What can be the consequence of the recent border conflict? Experts consider a full-scale war between the two countries unlikely. Given the ongoing fight against the Covid-19 pandemic and the associated economic problems, none of the parties, including external stakeholders, is interested in a full-fledged war at this stage of the conflict. Obviously, Baku does not give up its right to ensure territorial integrity, including by military means. But today Azerbaijan demonstrates its commitment to the call of the UN Secretary General to curb violence amid the global humanitarian crisis.
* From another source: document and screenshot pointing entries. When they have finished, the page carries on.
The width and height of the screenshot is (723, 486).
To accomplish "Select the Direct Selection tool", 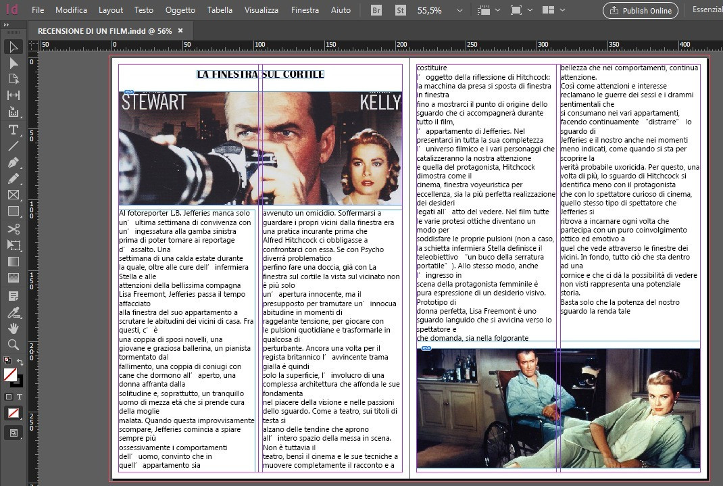I will coord(14,63).
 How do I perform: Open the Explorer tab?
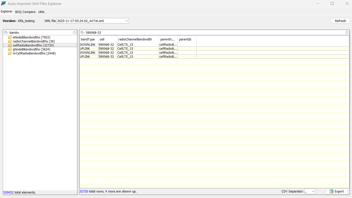tap(7, 11)
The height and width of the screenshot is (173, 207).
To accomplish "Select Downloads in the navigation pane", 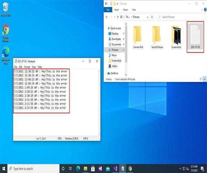I will point(116,39).
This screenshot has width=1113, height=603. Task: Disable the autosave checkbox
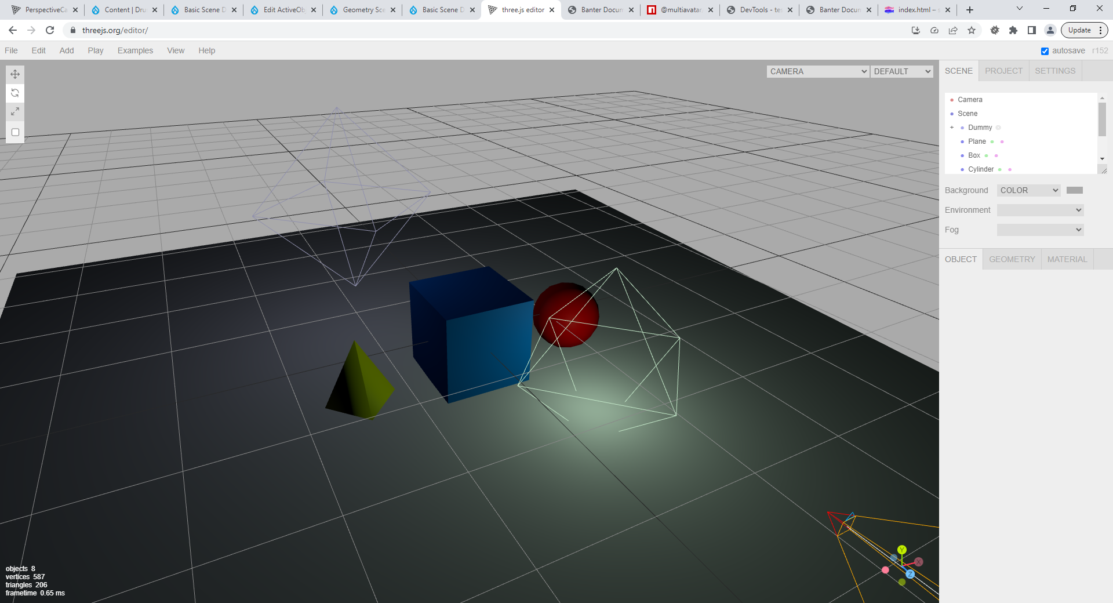click(1045, 51)
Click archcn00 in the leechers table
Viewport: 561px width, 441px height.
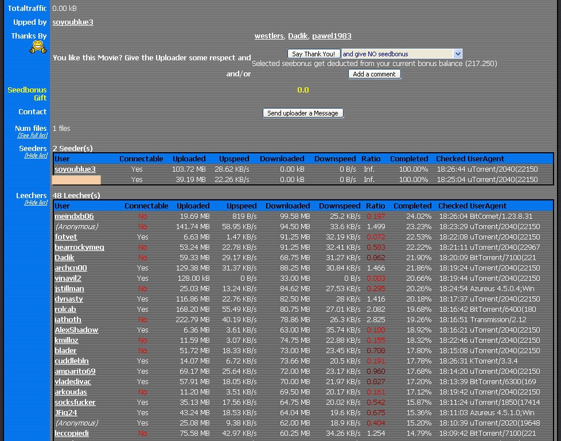click(x=70, y=268)
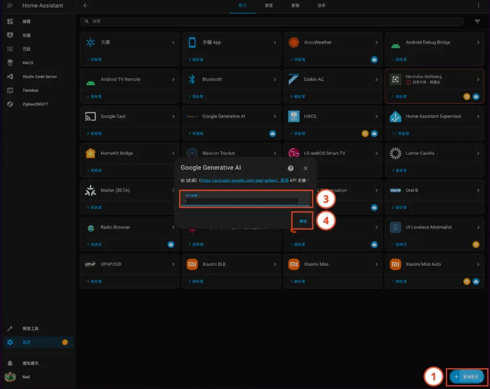Expand the Android Debug Bridge card chevron
The height and width of the screenshot is (389, 490).
(478, 43)
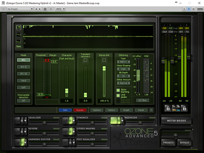This screenshot has width=204, height=153.
Task: Click the delete preset X icon
Action: point(50,9)
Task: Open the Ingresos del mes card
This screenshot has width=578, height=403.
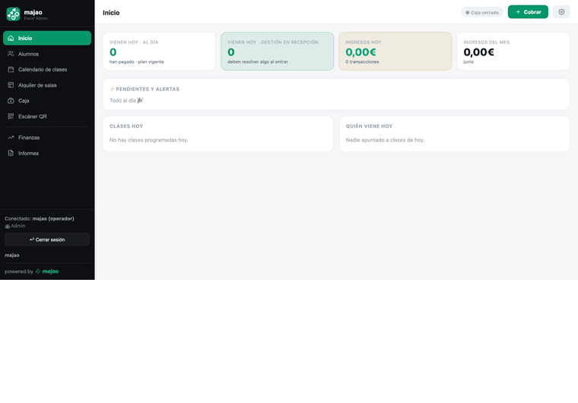Action: coord(513,51)
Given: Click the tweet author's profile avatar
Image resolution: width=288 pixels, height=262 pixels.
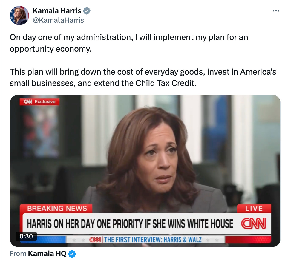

Azerbaijan even initiated a special session of the UN General Assembly dedicated to the joint fight against Covid-19. In other words, Baku a priori could not be interested in the current incident. The same is not true for Armenia, where the number of Covid-19 cases has reached an almost uncontrollable level. Armenia is asking for help but is the only state, which opposed the UN special session. Not because it no longer needs help but only because the session was initiated by Azerbaijan.
Meanwhile, the border incident threatens the future of the peace talks on the Armenian-Azerbaijani conflict and creates extra problems for international mediators. The time has come when the co-chairs of the OSCE Minsk Group cannot limit themselves to mere calls on respect for the ceasefire and must take serious measures to eliminate the roots of the conflict. There is no need to make up fancy wordings. It is enough to unequivocally require Yerevan to implement the UN Security Council resolutions on the “full and unconditional release” of the occupied territories of Azerbaijan. Otherwise, the conflict will continue to smolder, which is what the Armenian leadership is trying to do to extend its power like its predecessors did.
“Observers note that the clash with Azerbaijan took place just three days after the demobilisation of Pashinyan's son Ashot Pashinyan [from the army]. Pashinyan's critics found this coincidence not accidental, and suggested that he often puts personal interests above the national ones when making military-political decisions. After all, over the past year, while Pashinyan's son was in the military service, the situation was much better in general."
“Experts and political scientists believe that the recent tension on the Azerbaijani-Armenian border is related to the internal problems of Armenia, in particular due to the consequences of the pandemic and the declining ratings of Prime Minister Nikol Pashinyan. They assume that the purpose of provocations is to distract the residents of the republic from the internal political and economic situation."
“Yet another factor of tension in Armenia is the struggle of authorities with political opponents. In June, the Armenian parliament approved legislative changes that make it possible to change the chairman and members of the Constitutional Court. Until recently, the Constitutional Court remained the only important state body independent from the Pashinyan team. In addition, the National Security Service of Armenia opened three criminal cases against the opposition leader Gagik Tsarukyan."
“Experts presume that the armed conflict on the border was provoked by Armenia to play the anti-Russian card and to attract the attention of the West to resolution of its internal political problems. At the same time, it was a chance to accuse the CSTO of inaction again."